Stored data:
<<<<

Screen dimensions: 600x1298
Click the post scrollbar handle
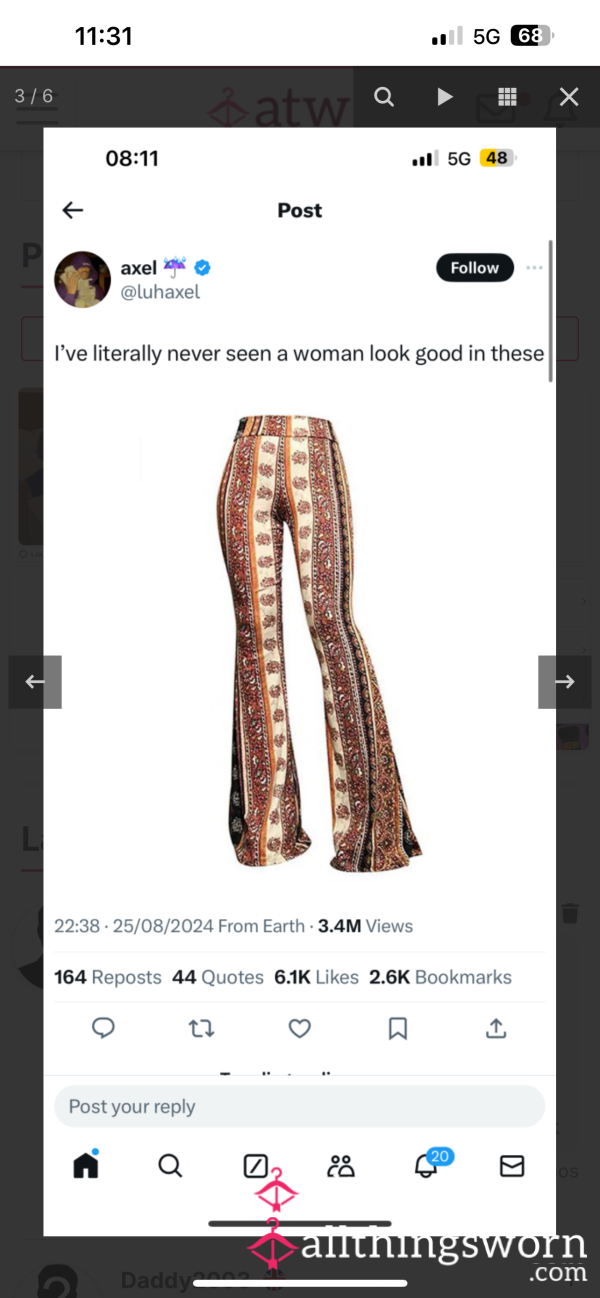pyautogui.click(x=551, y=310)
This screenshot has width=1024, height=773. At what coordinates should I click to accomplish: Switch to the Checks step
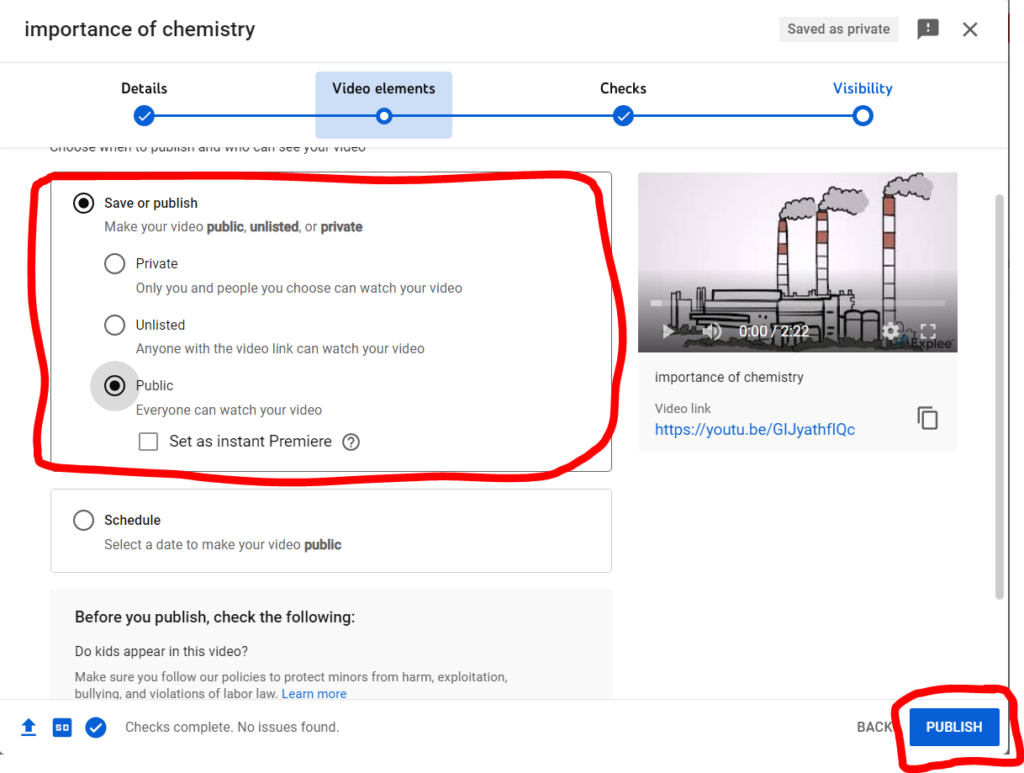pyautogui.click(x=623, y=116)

>>>>

▶ [Exercise requirements] Only the lines from the one holding "Click the post scrollbar handle" through the end of the records belong in the answer, copied exactly and without pictures.

▶ [Answer space]
Click the post scrollbar handle
pyautogui.click(x=551, y=310)
This screenshot has width=1024, height=773. At what coordinates should I click to accomplish: Switch to the Checks step
pyautogui.click(x=623, y=116)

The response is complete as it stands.